Attention was turned not only to Clinton's policies, but also her electability.

"Whether it's fair or not fair, the fact of the matter is that my colleague from New York, Senator Clinton, there are 50 percent of the American public that say they're not going to vote for her," Connecticut Sen. Christopher Dodd said.

"One last point I want to make -- part of the reason that Republicans, I think, are obsessed with you, Hillary, is because that's a fight they're very comfortable having," Obama said. "It is the fight that we've been through since the '90s."

Clinton was questioned about her stances on everything from Iraq to the communications between her and former President Bill Clinton during her time as first lady.
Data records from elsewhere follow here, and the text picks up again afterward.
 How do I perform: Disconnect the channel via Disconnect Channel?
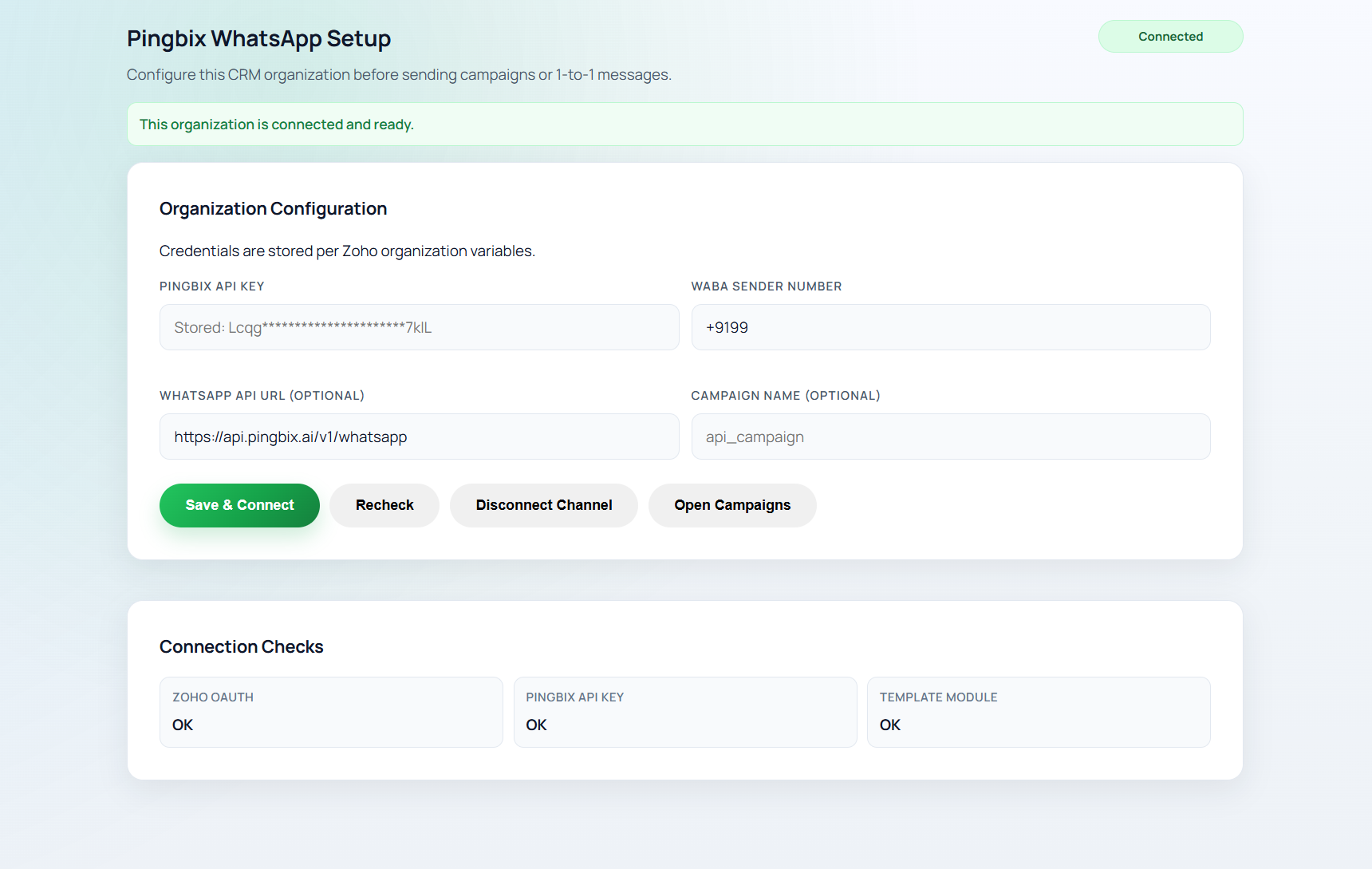click(543, 505)
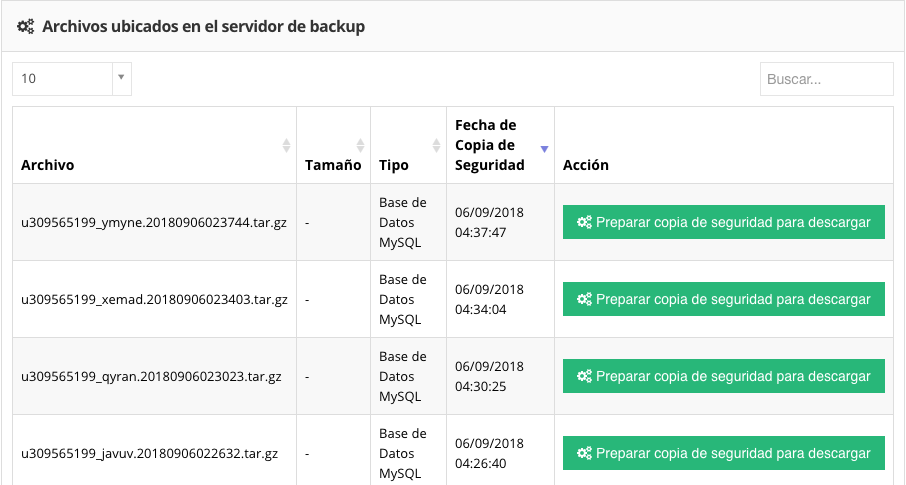Select file name u309565199_ymyne.20180906023744.tar.gz

[x=154, y=223]
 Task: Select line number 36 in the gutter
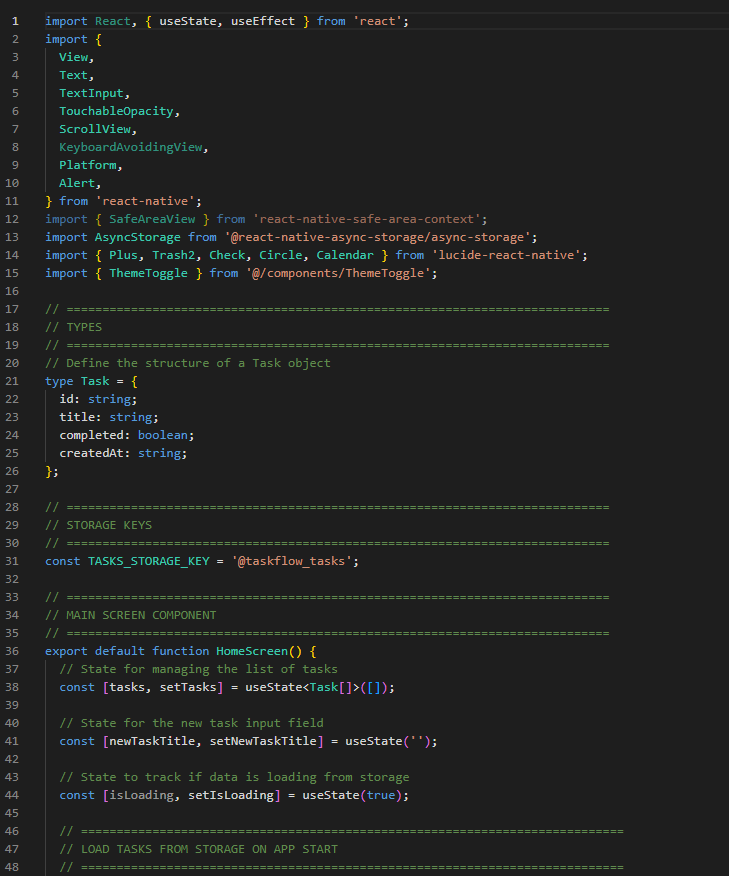(x=15, y=651)
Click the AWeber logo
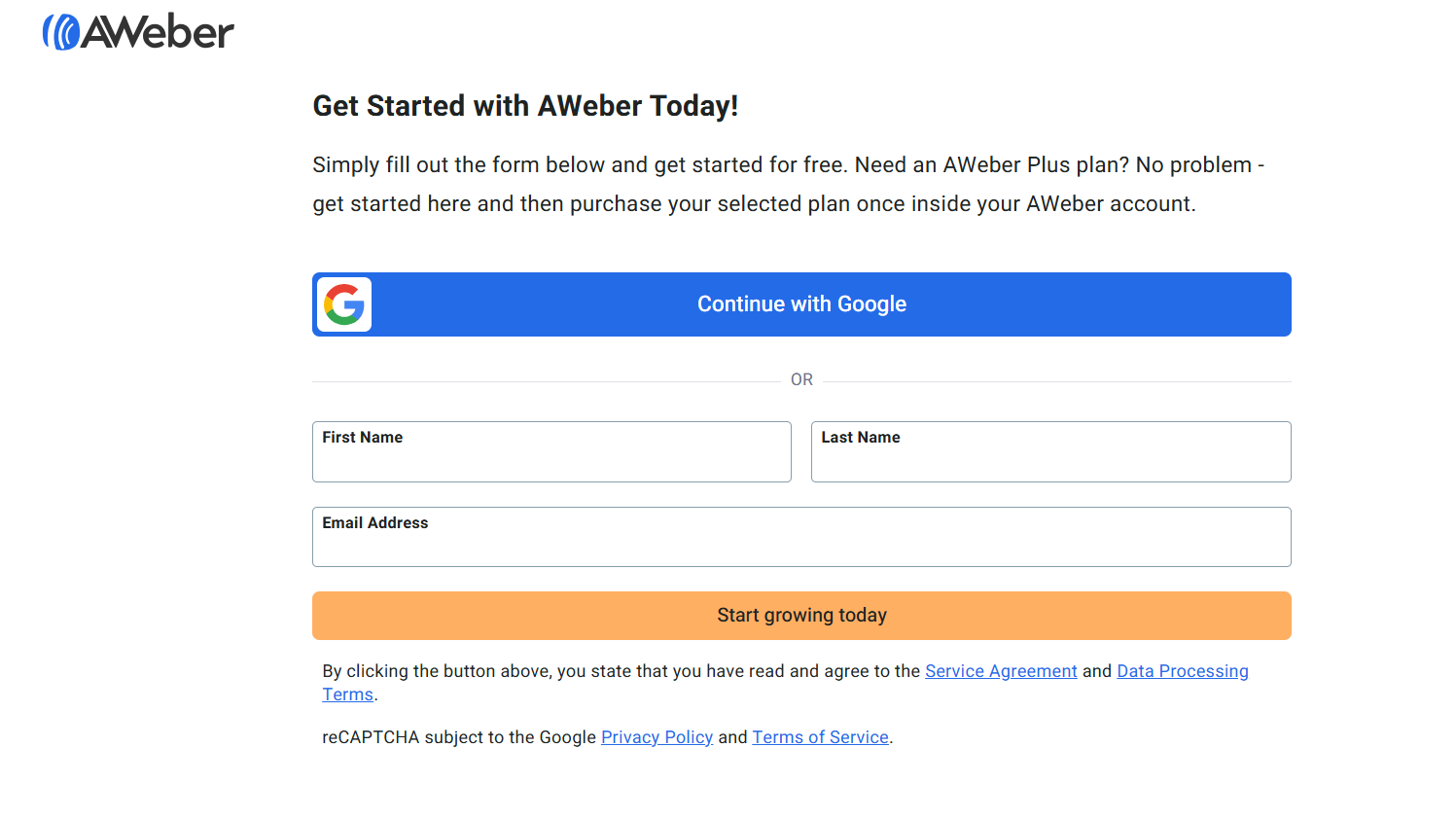 (136, 32)
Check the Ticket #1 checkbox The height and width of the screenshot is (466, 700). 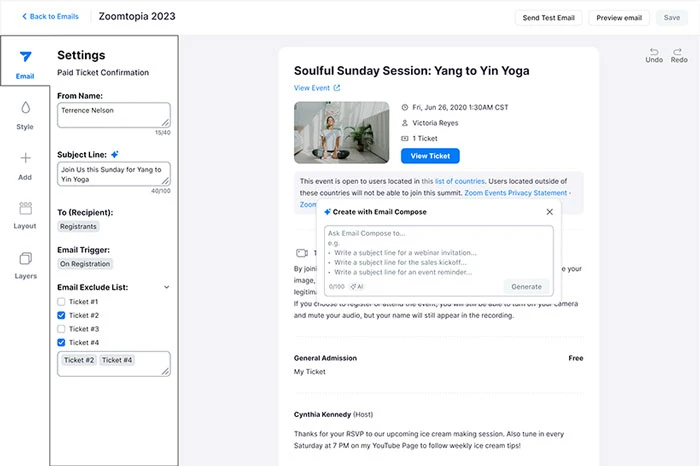tap(62, 301)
Though she held firm to her stances, she seemed to be shaken a little as the debate went along and her fellow candidates, along with debate moderators Brian Williams and Tim Russert, pressed her on several issues where she has taken a moderate stance or changed her views since becoming a presidential candidate.

The candidates did find consensus on many of the major issues. All the candidates expressed the need to end the war in Iraq in a timely manner, though Clinton was again pressed on the fact that she has refused to set a timeline. All seven also spoke in favor of diplomacy rather than military action as a solution in the war on terror. The three leading candidates, along with Ohio Congressman Dennis Kucinich, spoke in favor of universal health care.

The candidates universally opposed nuclear proliferation in Iran, a country that has become a hot-button issue in light of the recent resolution -- voted for by Clinton -- labeling Iran's Revolutionary Guard a terrorist organization. Obama missed the vote while campaigning.

While Kucinich advocated eliminating nuclear weapons and power worldwide, Dodd and Delaware Sen. Joe Biden both emphasized the threat of Pakistan rather than Iran.

"The fact of the matter is, the Iranians may get 2.6 kilograms of highly enriched uranium," Biden said. "But the Pakistanis have hundreds -- thousands of kilograms of highly enrched uranium. If by attacking Iran to stop them from getting 2.6 kilograms of highly enriched uranium, the government in Pakistan falls, who has missiles already deployed with nuclear weapons on them that can already reach Israel, already reach India, then that's a bad bargain."

Forty-seven percent of Drexel students, voting in a poll on, declared Obama to be the winner of the debate; 26 percent of people voting in an MSNBC online poll selected Obama as the winner, with 23 percent voting for Clinton and 20 percent voting for Edwards, as of 11:54 p.m.

Former Alaska Sen. Mike Gravel was not permitted to participate in the debate due to not meeting polling and fund-raising requirements.